→ **YOUR INSTRUCTIONS**: Return exactly, please, the lines from the one containing "The height and" to the last line of the entries below, and nothing else, leaving pictures out.

=== PROVIDED INFORMATION ===

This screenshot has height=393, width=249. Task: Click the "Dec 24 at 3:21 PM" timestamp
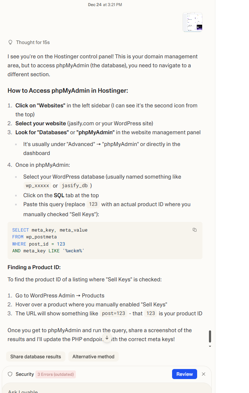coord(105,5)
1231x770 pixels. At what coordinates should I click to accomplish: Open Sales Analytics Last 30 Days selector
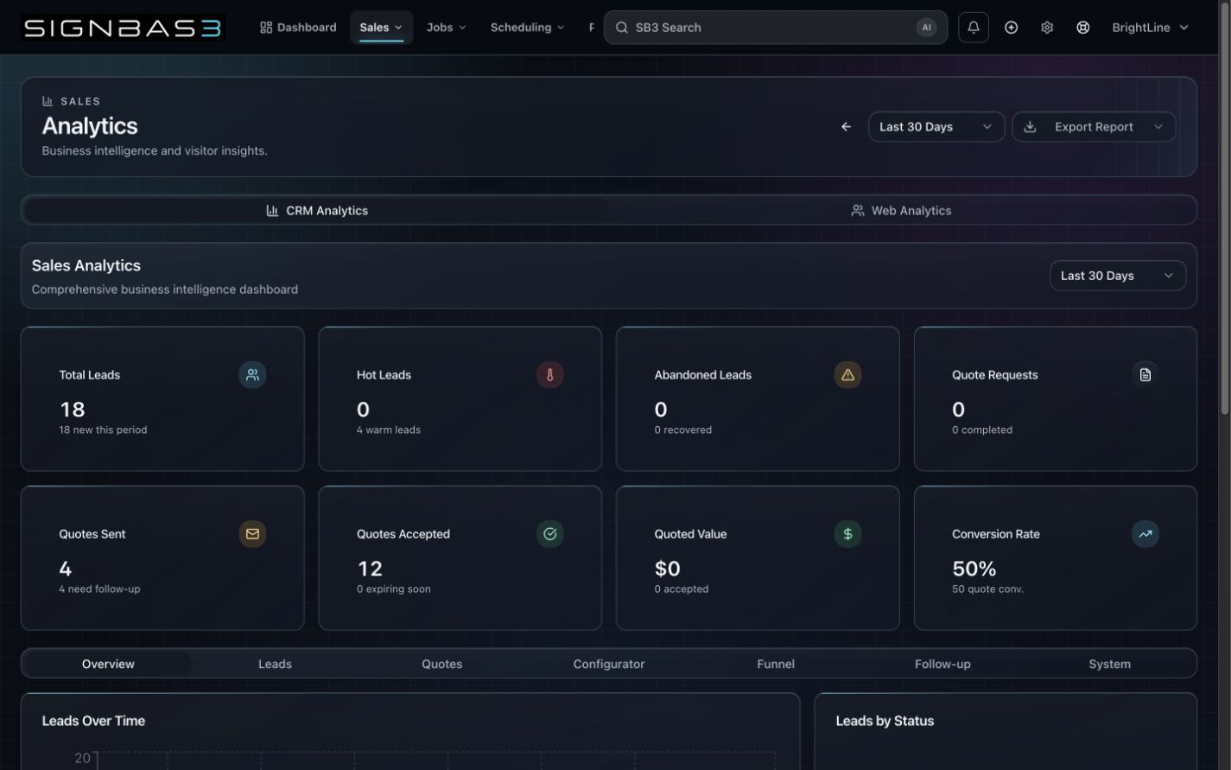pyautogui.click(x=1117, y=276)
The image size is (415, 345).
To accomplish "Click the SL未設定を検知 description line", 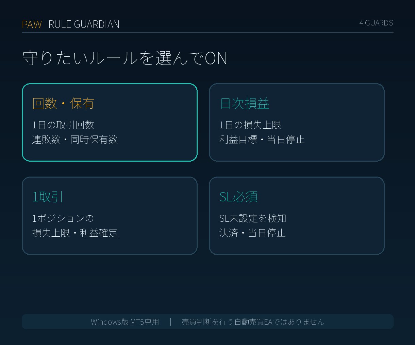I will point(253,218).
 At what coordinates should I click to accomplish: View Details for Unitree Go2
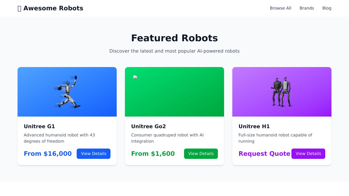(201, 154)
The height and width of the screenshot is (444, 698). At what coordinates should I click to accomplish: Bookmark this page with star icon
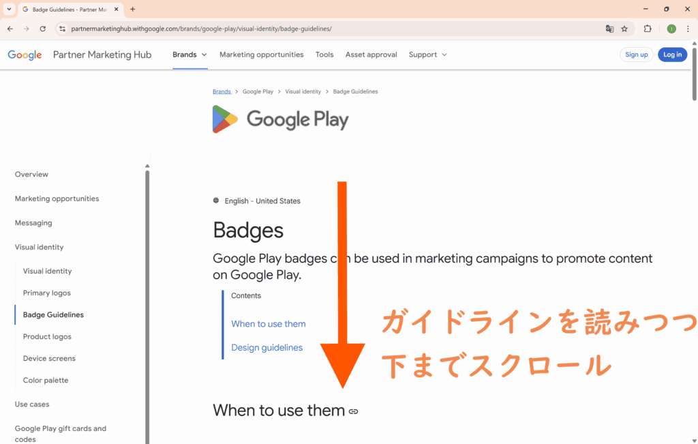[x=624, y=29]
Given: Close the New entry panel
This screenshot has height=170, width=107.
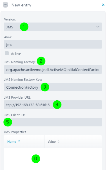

===

→ **RESPONSE TO THIS EXERCISE**:
The height and width of the screenshot is (444, 698). At what coordinates should I click to accomplish: Bookmark this page with star icon
[x=624, y=29]
Given: Close the New entry panel
This screenshot has height=170, width=107.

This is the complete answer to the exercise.